Dovrei togliermi la puzza sotto il naso, ma la verità è che la differenza tra una persona che segue la moda ed un’altra che ha degli ideali da seguire, è innegabile. E nel bene e nel male io mi sento diversa.

Sono di sinistra. Quest’affermazione non è un gioco, ma ha un senso. Molti si chiedono cosa voglia dire oggi essere di sinistra. Per quanto mi riguarda significa aderire ad un ideale e ad una visione di società equa.

Quello che mi spaventa del M5S è proprio l’assenza di ideali e di una visione unitaria di prospettiva futura. Quello che mi spaventa è che i grillini di oggi siano stati i berluscones di ieri, i comunisti dell’altroieri e chissà cosa saranno quando Grillo sarà passato di moda. Qualcuno sostiene che questo modo di agire sia sintomo di un pensiero moderno e flessibile, per me, invece, mostra un animo in grado di tradire. Ed è un animo che non vorrei mai avere.

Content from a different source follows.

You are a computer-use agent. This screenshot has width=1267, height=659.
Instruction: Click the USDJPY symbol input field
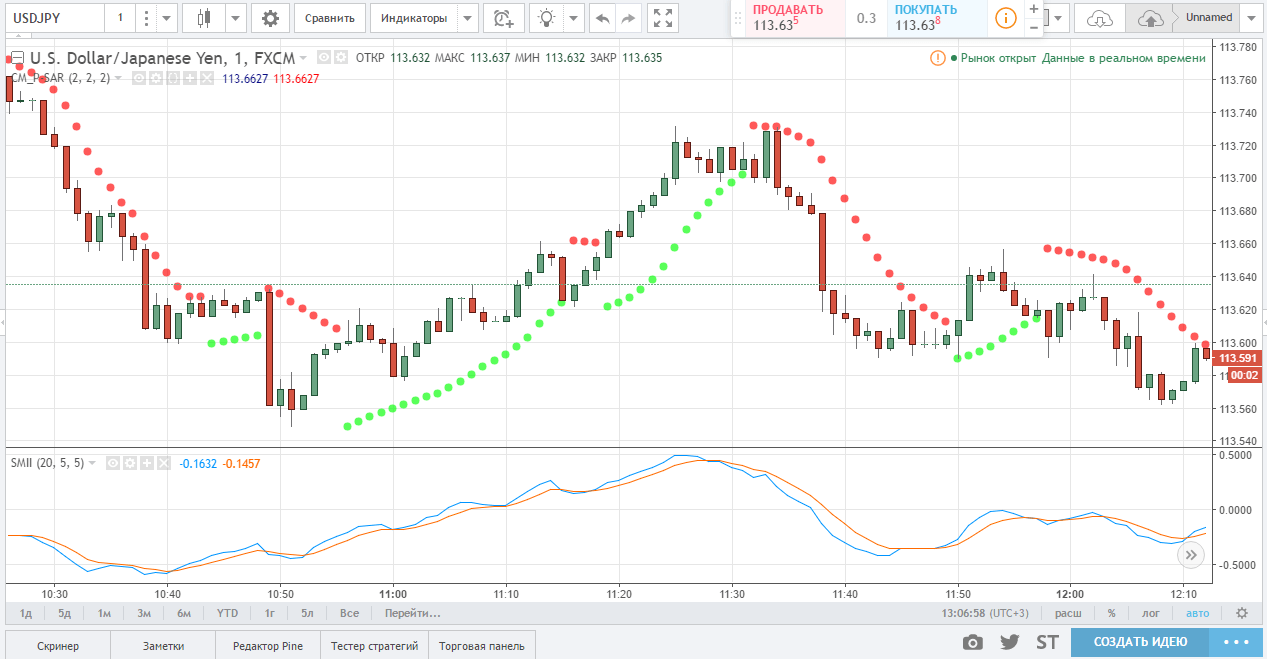(x=52, y=18)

Pur essendo dalla parte del torto, rimango fedele, con tutte le conseguenze del caso, agli ideali che hanno illuminato il passaggio buio di questa vita. Ideali per cui morirei se necessario.

E se questi ideali sono passati di moda, beh, preferisco essere considerata stantia piuttosto che seguire la massa. Senza dover scomodare i Vangeli, le masse, le folle, spesso non hanno ragione: condannano l’innocente e assolvono il colpevole.

6 commenti su “Mi arrendo, non è un paese per comunisti

  1. Antonio

    I comunisti in Italia si sono estinti con Berlinguer; che poi, ad analizzare meglio, si può dire che eravamo comunisti all'acqua di rose. Già con d'alema la sinistra si spostò verso il centro, dopo che d'alema stesso fu acquistato da berlusconi per il fatto del conflitto di interessi e le TV.
    bersani, il burattino di d'alema, non ha fatto altro che spostarsi sempre più verso destra, sorpassando perfino fini, visto che ultimamente ha amoreggiato con monti che sta con i banchieri, da tutti riconosciuti come i più acerrimi nemici dell'umanità. Secondo me le uniche persone che potevano fare qualcosa per il nostro Paese sarebbero stati Marco Rizzo e Ingroia, ma troppo deboli per fronteggiare dei nemici così numerosi. Senza scordare che l'italiano medio ha sempre vissuto nel fascismo, da mussolini ad oggi, ed anche prima era sotto la monarchia. Quindi sempre in attesa di decisioni alle quali non gli è mai stato concesso di partecipare, anche se ha sempre creduto di trovarsi in una Nazione democratica. Se in Italia ci fosse una vera Democrazia, suppongo che l'italiano medio la rifiuterebbe, perché ormai troppo abituato a delegare altri per le proprie scelte. Per quanto riguarda Grillo, io dei grillini mi fiderei, ma resto molto dubbioso su chi c'é dietro a Grillo.

  2. giuseppe librale

    Che dire, lucida come sempre, un'analisi perfetta da condividere. E per quanto riguarda l'italiano medio devo riconoscere che Antonio ha centrato perfettamente la vera essenza, essere sempre in attesa del messia che ci risolve i problemi resta impegnarsi in prima persona.